Script for disaster: PBM practices widely blamed as Pennsylvania ‘pharmacy deserts’ grow

Sullivan County is perhaps the greenest desert you will ever see.

It is a picturesque and rural corner of Pennsylvania tucked midway between the Williamsport and the Scranton/Wilkes-Barre metro areas in the state’s Endless Mountain region.

It’s also one of Pennsylvania’s growing “pharmacy deserts,” defined as places where the nearest drugstore is at least five miles away. That benchmark is on the low side here.

“We see people from 20, 30 miles away,” Dushore Pharmacy owner Melissa Keller said of her customers.

Sullivan County’s only pharmacy is on South German Street in the borough of Dushore, a block from the county’s only traffic light.
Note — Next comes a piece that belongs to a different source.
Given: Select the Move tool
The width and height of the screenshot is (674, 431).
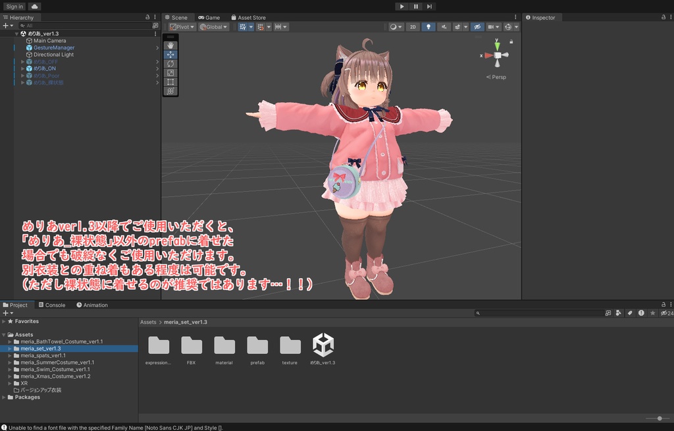Looking at the screenshot, I should click(x=170, y=55).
Keller’s nearest competitor is 17 miles away, and her service area spills into neighboring counties.

“We deliver as far down as Hughesville,” Keller said, referencing a Lycoming County community that is a 40-minute drive in good weather. “They had a couple of independent pharmacies close down there, so we want to try to get into that area.”
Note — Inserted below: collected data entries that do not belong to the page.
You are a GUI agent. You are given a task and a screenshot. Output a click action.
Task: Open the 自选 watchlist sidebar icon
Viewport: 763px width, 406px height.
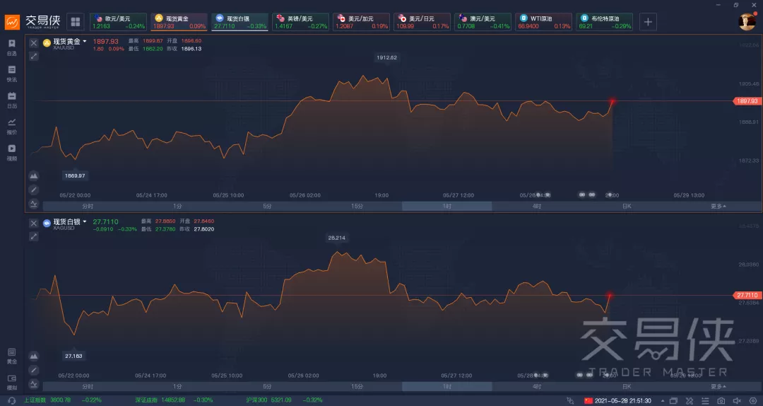click(x=12, y=47)
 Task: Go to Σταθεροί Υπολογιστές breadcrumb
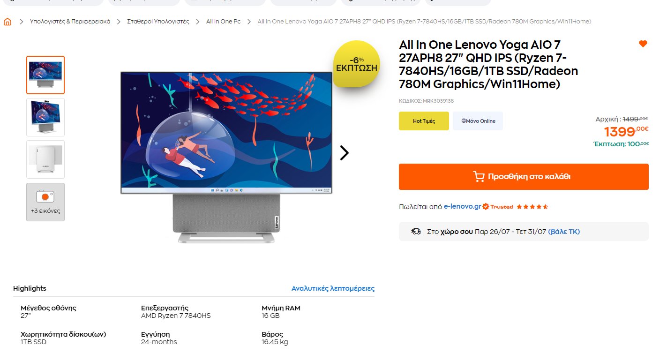pyautogui.click(x=158, y=22)
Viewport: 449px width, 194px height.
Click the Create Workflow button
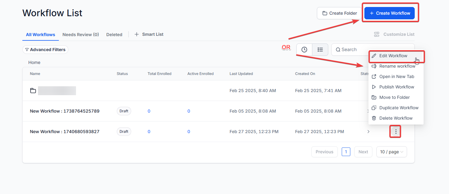click(390, 13)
It is a scenario with parallels statewide. Based on available 2022 data, an estimated 540,000 rural Pennsylvania residents, or 27%, lived at least five miles from the nearest pharmacy, said Kyle Kopko, executive director of the Center for Rural Pennsylvania. In urban counties, 151,000 people (2%) lived in such pharmacy deserts.

Sullivan is one of two counties in the state with only one pharmacy each — Cameron is the other — and Pennsylvania Pharmacists Association board president Chris Antypas wrote in a recent op-ed piece that 21 of Pennsylvania’s 67 counties have fewer than 10 pharmacies.